What you have to do: Reproduce word for word the lines between the one containing "The image size" and the end of the entries below, both inclusive; leave out pictures.

Information given Start Marker

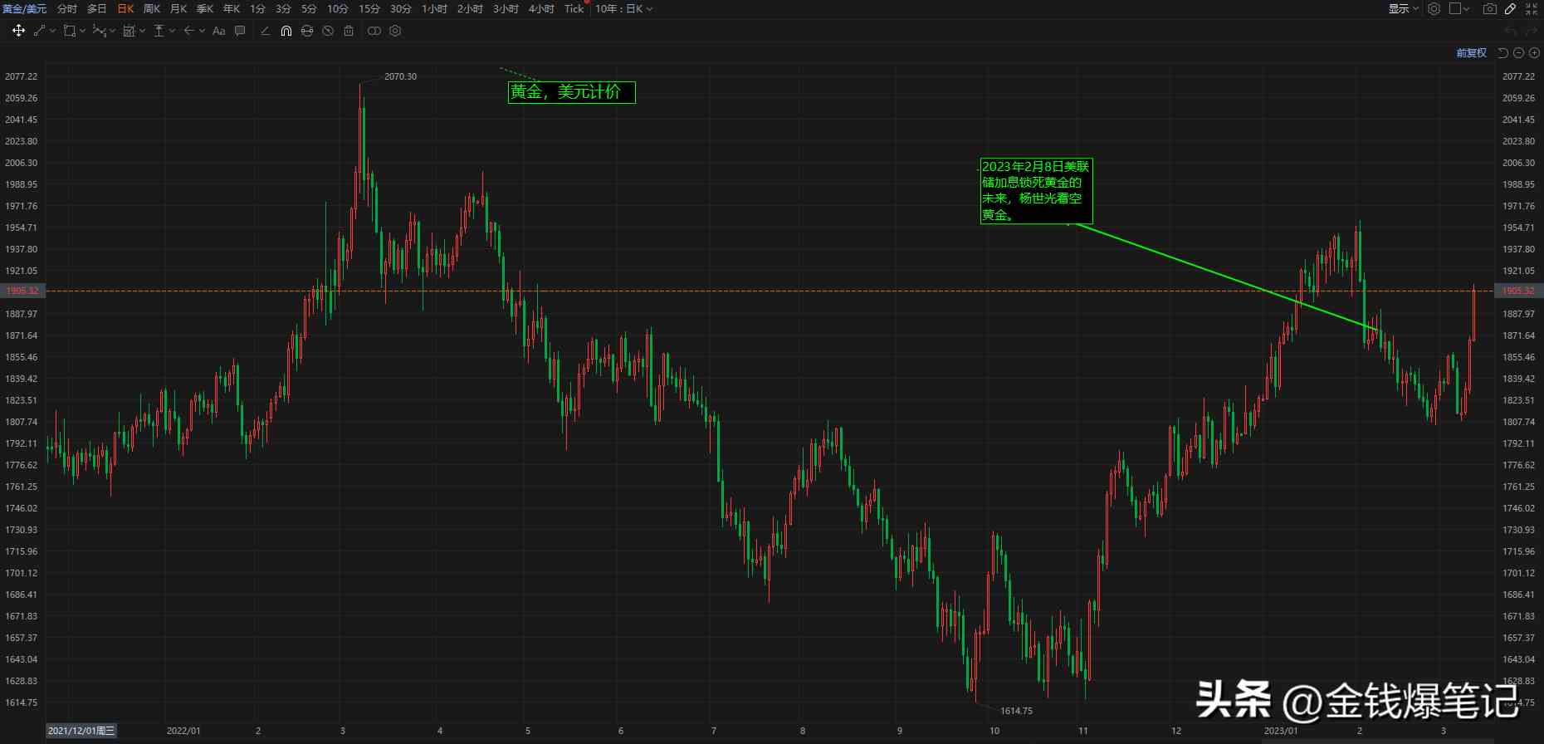Image resolution: width=1544 pixels, height=744 pixels.
Task: Click the Aa text annotation tool
Action: pyautogui.click(x=219, y=31)
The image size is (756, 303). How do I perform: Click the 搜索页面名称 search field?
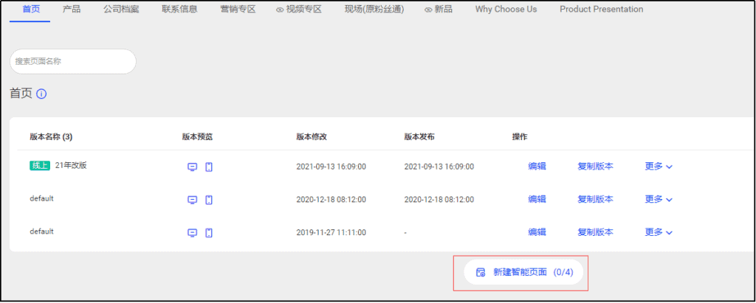point(72,61)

Information given End Marker

Answer:
The image size is (756, 303). How do I perform: Click the 搜索页面名称 search field?
point(72,61)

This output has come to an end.